Europa is interesting, but without a "ground truth" probe with a drill and a microscope there will be no definite real proof of life, just "maybe this maybe that". Same with Mars, the only probe that actually had a (very primitive) apparatus to detect life was the Viking Lander, which landed on a random location and the apparatus was so unreliable it couldn't detect life in Antartica or desert on Earth despite life being present in those samples. Instead of doing half hearted searches and obsessing over possible microbes, maybe we should go somewhere unseen and unexpected. Maybe I am weird, but I do not think space exploration should be a desperate search for life in our immediate neighbourhood. If you want to do that, at least do it right. Send out probes that can actually detect life.

As people who are here for similar reasons I'm sure most of us would share your sentiment but you also need to realize that space just isn't that interesting to people that aren't interested in it... Sounds like a tautology until you realize that's most people. And being interesting here is also about political and/or financial gains.

[_Augustus_]

Not sure what you're asking exactly in regards to Quaoar. If the position is suitable, and you write that you checked that it does, what else do you need to know? Could you rephrase the question a bit?

I mean, can a flyby be done cheaply without huge course corrections after to get to Sedna?

Quaoar has the same composition of Sedna and studying it might allow us to determine if Sedna is just disturbed from a normal KBO or SDO orbit.

[Robotengineer]

Where are you going to get the plutonium? If we are lucky enough to have a Uranus or Neptune flagship mission a lá Cassini, we probably won't have enough plutonium for any other missions (AFAIK). To get two MMRTG's for one mission would be outrageous. What instruments would you want to send? What is your weight limit?

[MichaelPoole]

As people who are here for similar reasons I'm sure most of us would share your sentiment but you also need to realize that space just isn't that interesting to people that aren't interested in it... Sounds like a tautology until you realize that's most people. And being interesting here is also about political and/or financial gains.
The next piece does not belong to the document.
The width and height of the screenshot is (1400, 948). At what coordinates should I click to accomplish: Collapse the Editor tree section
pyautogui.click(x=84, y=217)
I think most people are also not interested in getting ripped off, yet even rip off artists get more money than space exploration. It also depends on the culture and education - my mom grew up in USSR's countryside in conditions a lot more modest than what majority of people here ever lived in, but they had Astronomy as a separate subject in school, visited planetariums etc. I am not somebody to defend a country like the USSR with the obvious many faults and crimes of its goverment, but I think people should be educated and have a certain "general knowledge". I personally think the modern world is being harmed by the focus of society on the fictional and artificial entertainment instead of reality. I think our future is in space and that knowledge uplifts the human spirit and this is one of the few things I must say I agree with the USSR's idea on this issue. Sure, you don't need to know anything about space. Technically speaking we don't even need higher intelligence as most creatures do okay without it. However, I think such an existence would be a very impoverished one. Furthermore, even in a democracy, mob rule should not set the priorities. NASA and other space agencies deserve enough money to be able to fulfill their scientific goals. I don't think the Average Joe wants fighter jets either yet they are even more expensive than spacecraft. There are many things that are funded that the average person wants less than spaceships.

Also, the power problem could be solved by a nuclear reactor. It was tried before by the USSR.

[_Augustus_]

Where are you going to get the plutonium? If we are lucky enough to have a Uranus or Neptune flagship mission a lá Cassini, we probably won't have enough plutonium for any other missions (AFAIK). To get two MMRTG's for one mission would be outrageous. What instruments would you want to send? What is your weight limit?

This would either use Americium RTGs, ASRGs, or replace the ice giant orbiter.

The upper mass limit is about 500-600 tons.

The scientific payload would include a spectrometer, camera, and dust counter.